TASK DATA section start

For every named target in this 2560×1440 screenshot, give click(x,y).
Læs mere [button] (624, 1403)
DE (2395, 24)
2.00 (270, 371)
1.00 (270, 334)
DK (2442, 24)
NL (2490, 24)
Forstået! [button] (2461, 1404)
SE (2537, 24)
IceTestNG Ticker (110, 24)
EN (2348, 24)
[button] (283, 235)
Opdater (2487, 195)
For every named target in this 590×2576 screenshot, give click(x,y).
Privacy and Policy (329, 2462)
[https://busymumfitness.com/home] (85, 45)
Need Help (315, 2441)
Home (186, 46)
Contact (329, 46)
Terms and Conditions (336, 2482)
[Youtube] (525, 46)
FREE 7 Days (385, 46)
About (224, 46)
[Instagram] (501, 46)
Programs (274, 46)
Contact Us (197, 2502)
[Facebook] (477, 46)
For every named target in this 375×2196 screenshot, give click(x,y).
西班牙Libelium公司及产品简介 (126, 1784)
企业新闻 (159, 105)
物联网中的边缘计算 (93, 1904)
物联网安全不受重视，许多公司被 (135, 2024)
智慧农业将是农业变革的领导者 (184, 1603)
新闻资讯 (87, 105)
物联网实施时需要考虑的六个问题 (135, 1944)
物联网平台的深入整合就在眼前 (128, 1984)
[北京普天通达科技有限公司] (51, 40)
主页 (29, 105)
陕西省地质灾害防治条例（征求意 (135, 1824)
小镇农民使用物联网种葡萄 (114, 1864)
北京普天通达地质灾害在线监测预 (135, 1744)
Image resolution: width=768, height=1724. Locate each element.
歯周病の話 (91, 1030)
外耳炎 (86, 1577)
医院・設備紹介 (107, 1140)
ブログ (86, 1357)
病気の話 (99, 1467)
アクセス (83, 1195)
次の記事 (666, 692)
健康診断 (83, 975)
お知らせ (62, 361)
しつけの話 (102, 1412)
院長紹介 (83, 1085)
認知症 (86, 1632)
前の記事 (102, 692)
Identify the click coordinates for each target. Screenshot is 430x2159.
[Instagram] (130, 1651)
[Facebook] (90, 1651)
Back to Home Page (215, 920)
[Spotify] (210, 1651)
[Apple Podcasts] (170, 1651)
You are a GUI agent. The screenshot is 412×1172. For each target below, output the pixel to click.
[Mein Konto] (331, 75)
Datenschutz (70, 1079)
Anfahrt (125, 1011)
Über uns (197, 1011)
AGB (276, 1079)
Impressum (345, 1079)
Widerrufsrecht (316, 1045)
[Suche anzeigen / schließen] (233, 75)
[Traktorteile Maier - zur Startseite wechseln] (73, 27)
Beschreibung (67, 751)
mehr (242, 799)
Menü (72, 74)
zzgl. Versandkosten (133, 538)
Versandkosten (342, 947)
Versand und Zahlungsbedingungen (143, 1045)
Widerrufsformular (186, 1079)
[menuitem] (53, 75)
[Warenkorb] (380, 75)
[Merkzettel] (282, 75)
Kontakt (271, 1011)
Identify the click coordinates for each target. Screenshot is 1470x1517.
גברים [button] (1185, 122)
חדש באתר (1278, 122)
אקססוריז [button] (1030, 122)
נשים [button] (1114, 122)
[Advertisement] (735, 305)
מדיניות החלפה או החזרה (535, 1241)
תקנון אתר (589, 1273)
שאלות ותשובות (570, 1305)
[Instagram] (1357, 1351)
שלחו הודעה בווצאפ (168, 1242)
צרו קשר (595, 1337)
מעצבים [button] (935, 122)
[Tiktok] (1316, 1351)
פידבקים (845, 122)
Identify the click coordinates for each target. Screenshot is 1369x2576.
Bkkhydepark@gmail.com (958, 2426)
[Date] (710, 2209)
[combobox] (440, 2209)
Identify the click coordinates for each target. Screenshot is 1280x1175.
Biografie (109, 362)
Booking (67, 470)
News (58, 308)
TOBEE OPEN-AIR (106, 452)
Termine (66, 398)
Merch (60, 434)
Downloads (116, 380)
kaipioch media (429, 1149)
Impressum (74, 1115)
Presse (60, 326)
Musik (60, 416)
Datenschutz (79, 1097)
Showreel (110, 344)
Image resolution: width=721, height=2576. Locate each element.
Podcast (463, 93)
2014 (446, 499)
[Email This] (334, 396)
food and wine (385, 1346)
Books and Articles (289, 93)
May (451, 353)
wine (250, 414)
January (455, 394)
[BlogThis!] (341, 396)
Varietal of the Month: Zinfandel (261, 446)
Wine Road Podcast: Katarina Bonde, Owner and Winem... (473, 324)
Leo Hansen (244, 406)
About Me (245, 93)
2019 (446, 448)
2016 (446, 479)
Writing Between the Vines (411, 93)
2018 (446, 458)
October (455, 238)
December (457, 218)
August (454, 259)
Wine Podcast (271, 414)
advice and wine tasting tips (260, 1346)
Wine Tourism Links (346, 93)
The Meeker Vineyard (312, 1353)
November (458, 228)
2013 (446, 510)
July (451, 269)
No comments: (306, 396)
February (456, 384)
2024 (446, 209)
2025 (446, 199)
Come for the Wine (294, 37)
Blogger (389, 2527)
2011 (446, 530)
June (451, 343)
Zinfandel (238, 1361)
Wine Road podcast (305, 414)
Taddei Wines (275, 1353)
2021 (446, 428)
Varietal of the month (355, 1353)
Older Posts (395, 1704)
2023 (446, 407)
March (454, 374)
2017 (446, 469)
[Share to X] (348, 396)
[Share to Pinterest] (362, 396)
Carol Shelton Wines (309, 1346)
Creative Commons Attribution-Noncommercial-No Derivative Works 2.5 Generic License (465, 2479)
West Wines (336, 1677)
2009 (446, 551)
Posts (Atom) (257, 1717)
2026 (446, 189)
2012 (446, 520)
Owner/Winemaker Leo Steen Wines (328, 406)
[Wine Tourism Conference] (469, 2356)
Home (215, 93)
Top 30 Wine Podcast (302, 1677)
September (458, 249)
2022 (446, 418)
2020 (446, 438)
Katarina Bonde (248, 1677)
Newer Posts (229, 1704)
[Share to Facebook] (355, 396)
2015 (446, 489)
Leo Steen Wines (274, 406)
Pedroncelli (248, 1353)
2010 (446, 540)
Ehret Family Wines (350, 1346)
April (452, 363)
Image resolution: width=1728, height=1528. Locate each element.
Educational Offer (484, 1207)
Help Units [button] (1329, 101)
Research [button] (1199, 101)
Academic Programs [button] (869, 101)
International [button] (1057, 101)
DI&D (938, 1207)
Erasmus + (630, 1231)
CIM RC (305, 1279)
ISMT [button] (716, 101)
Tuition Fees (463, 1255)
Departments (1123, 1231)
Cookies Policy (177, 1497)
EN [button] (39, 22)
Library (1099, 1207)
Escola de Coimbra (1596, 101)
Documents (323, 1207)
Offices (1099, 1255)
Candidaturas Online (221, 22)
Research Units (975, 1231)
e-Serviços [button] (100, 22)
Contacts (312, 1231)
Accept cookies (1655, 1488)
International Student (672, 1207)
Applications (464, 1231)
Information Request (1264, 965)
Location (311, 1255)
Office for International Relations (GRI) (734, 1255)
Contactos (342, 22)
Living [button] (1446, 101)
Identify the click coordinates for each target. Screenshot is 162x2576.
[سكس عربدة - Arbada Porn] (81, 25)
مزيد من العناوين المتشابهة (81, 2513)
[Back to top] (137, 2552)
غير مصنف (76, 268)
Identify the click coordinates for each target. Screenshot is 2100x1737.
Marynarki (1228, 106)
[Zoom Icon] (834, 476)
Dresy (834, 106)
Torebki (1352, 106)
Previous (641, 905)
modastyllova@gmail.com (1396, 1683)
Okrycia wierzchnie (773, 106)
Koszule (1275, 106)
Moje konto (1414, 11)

TASK DATA section end

If a line in the entries holds the string "element", copy it.

Image resolution: width=768, height=1724. Locate each element.
Image resolution: width=721, height=2576. Locate each element.
Image resolution: width=1728, height=1528. Locate each element.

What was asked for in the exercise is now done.